The sentences themselves aren't difficult. Saunders is an accessible writer. He's not trying to obscure his meaning with complicated phrasing or big words. He wants people to read his books—you can tell. But he also wants to write about the world we live in, and the world we live in is kind of a difficult place.

In the most powerful and most affecting stories in Tenth of December, good intentions smack up against economic and social pressures. These are stories about people working hard and trying to do right by their families in a system that's designed for them to fail; they're stories about the small and large moral compromises that people make in order to keep living what they believe to be a good life. But this isn't some 60 Minutes episode about foreclosures—Saunders isn't writing journalism here, and he prefers an oblique, satirized approach.

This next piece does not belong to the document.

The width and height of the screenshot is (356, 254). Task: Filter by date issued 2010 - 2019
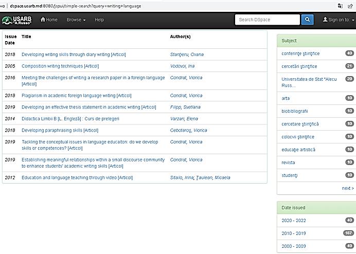tap(294, 233)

Something like a thesis statement arrives in a story called Home, about a soldier who has just returned home from war. ("Which one?" asks a shop clerk. "Aren't there two?"). Everywhere he goes, he is mechanically thanked for his service, but he hardly recognizes his home anymore, and the stores are full of products he doesn't understand. Worse, the soldier did something while he was away, something he doesn't really want to think about, and this thing has resulted in his estrangement from his wife and children.

One day, after an altercation with his family, he flashes back to a time in high school, when he'd been hired to "clean some gunk" out of a pond. The gunk was full of live tadpoles, tadpoles he ripped open with each dig of a rake—but rather than stopping the task once he saw the tadpole carnage, he kept at it.

"It was like either: (A) I was a terrible guy who was knowingly doing this rotten thing over and over, or (B) it wasn't so rotten really, just normal, and the way to confirm it as normal was to keep doing it, over and over."

There are very few aspects of American life that the above phrase doesn't apply to, from the cars we drive to the clothes we wear to the food we eat. Saunders is satirizing our culture, while sparing the individuals living in it. Absorbing this one-two punch of critique and radical empathy takes some time, and it's worth it—it's a remarkable collection.